Conceptions and Discussions of Fairness in AI

00:36:06
Speaker
And I'm sure you're familiar with the views of some of my compatriots here in the States and about how there might be some disagreement about what it might mean to make these models fair. Can you talk to us about these different conceptions of fairness? Yeah, so it's
00:36:27
Speaker
There's many metrics there and it's like equal outcome versus equal opportunity. So how do you measure this? And that in itself is really, really a hard discussion to have. So should, for example, something that's often used in demographic parity, that, for example, men and women should be given credit at the same rate?
00:36:50
Speaker
If 80% of men get credit, then 80% of women should be getting credit. You might say, well, that seems fair. But then might be, well, hold on a minute. Women, their income on average is lower than that of men.
00:37:03
Speaker
So as a bank, do you really want to give as much credit to women as to men, knowing that their income is lower and so they're maybe more likely to default? As a bank, you might say, well, this really has a bad effect on credit risk. And we agree income is really important for credit risk that you're able to repay the loan. So that might not be the right definition. It should be all women with a high income, all men with a high income should be given credit at the same rate.
00:37:33
Speaker
And so in that way, there are like dozens of different measures where you can argue for all of them.
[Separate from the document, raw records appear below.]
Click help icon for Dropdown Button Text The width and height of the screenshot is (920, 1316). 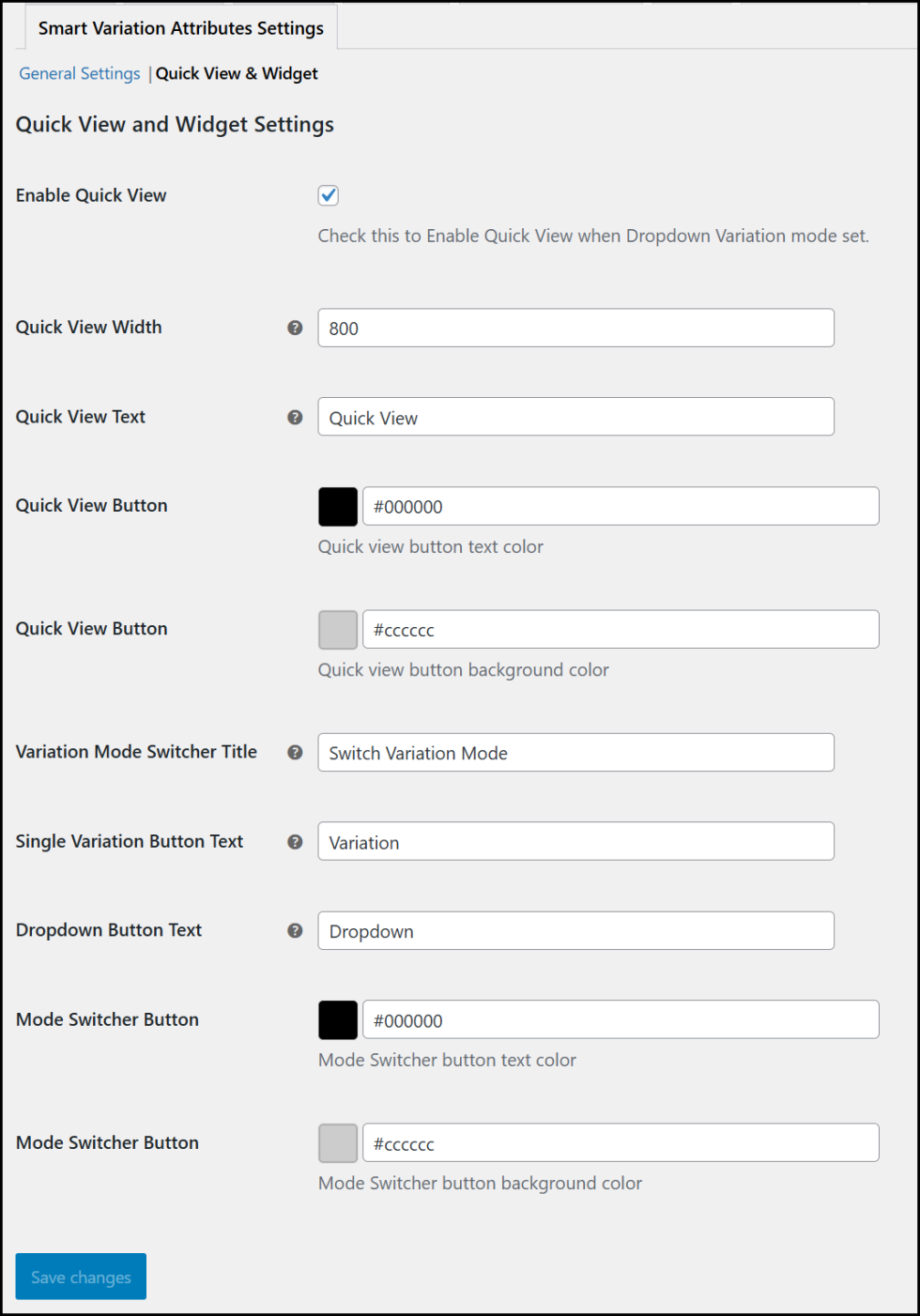click(295, 930)
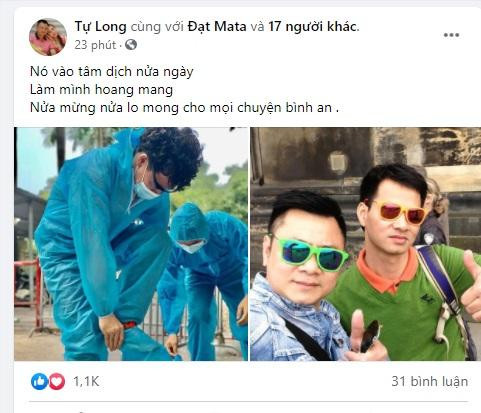Viewport: 481px width, 413px height.
Task: Show the 17 người khác tagged list
Action: 313,27
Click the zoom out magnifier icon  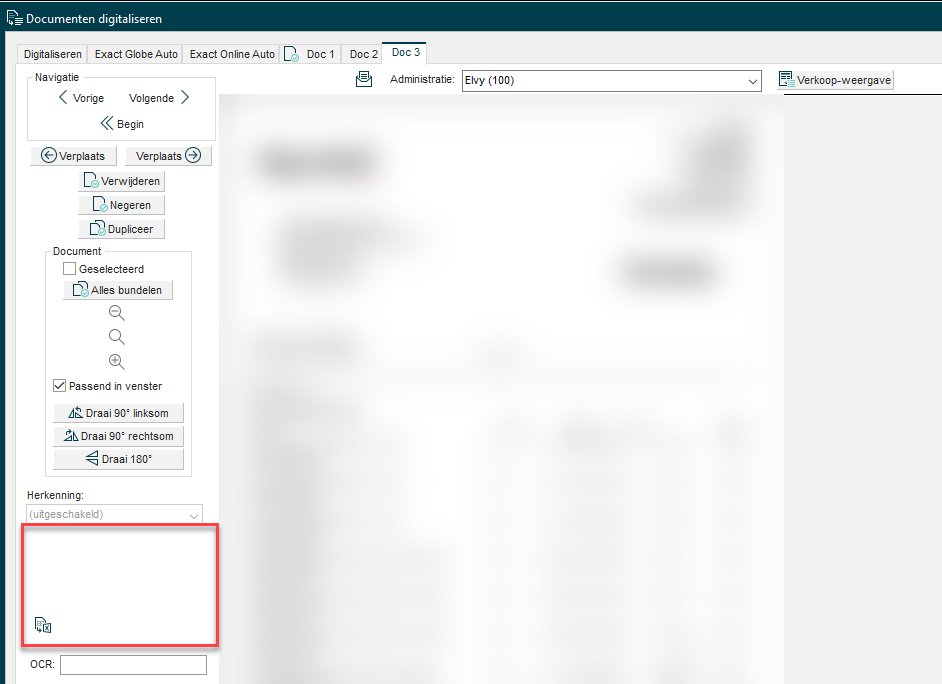[116, 313]
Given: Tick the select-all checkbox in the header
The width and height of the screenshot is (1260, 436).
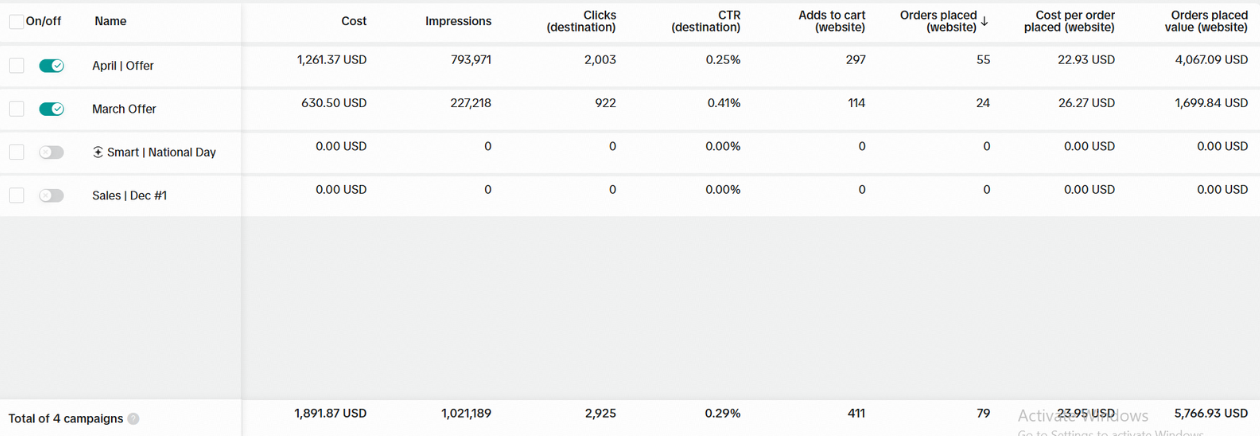Looking at the screenshot, I should coord(16,21).
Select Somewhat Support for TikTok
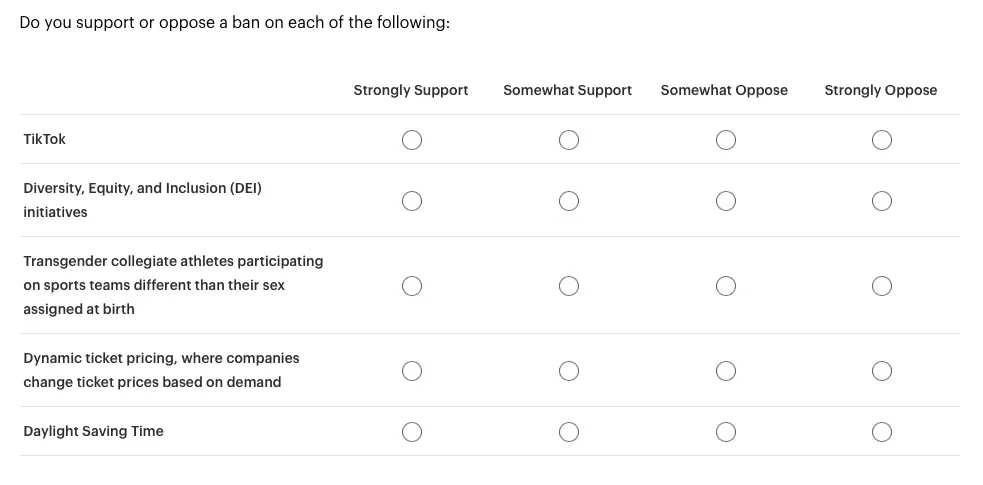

And so it's really, that's where the ethical discussion should be. How are we going to measure this? And what are we going to use? There's this example where we see that black people are admitted less to colleges than white people.
00:37:53
Speaker
by these AI systems and if you look at what is the reason well SAT score comes out as one of the main reasons why black people are more likely going to be rejected and if you then look at the population you see a distribution of black people SAT score is a bit lower than that of white people.
00:38:11
Speaker
because of social research tells us, because of less income to get tutoring, less emphasis by the parents on having a high SAT score, and so on. So there's many reasons for it. So then there's an ethical discussion, should we be using SAT score in our AI model or not? And so these are all just really hard questions, which are not just a data science question, should I include this variable, yes or not. It's an open ethical discussion to be had by colleges.
00:38:41
Speaker
being transparent in it, we're not using it because of this reason, or we feel this is really needed because we want to admit students follow all over the country and it's the only way we have to have some general agreement on how well they're performing before.
00:38:56
Speaker
So you see it's being ethical in data science, it's not an easy data science problem, but mostly it's an ethical discussion where the people having discussion should be aware of the issues and these metrics and the technical issues around it.
00:39:13
Speaker
fascinating and that is a good transition. So you just mentioned that SATs are an important marker for these models but at least we know that SATs are important for the end output of these models because as is well known
00:39:33
Speaker
There are many models where we have no idea how they do what they do.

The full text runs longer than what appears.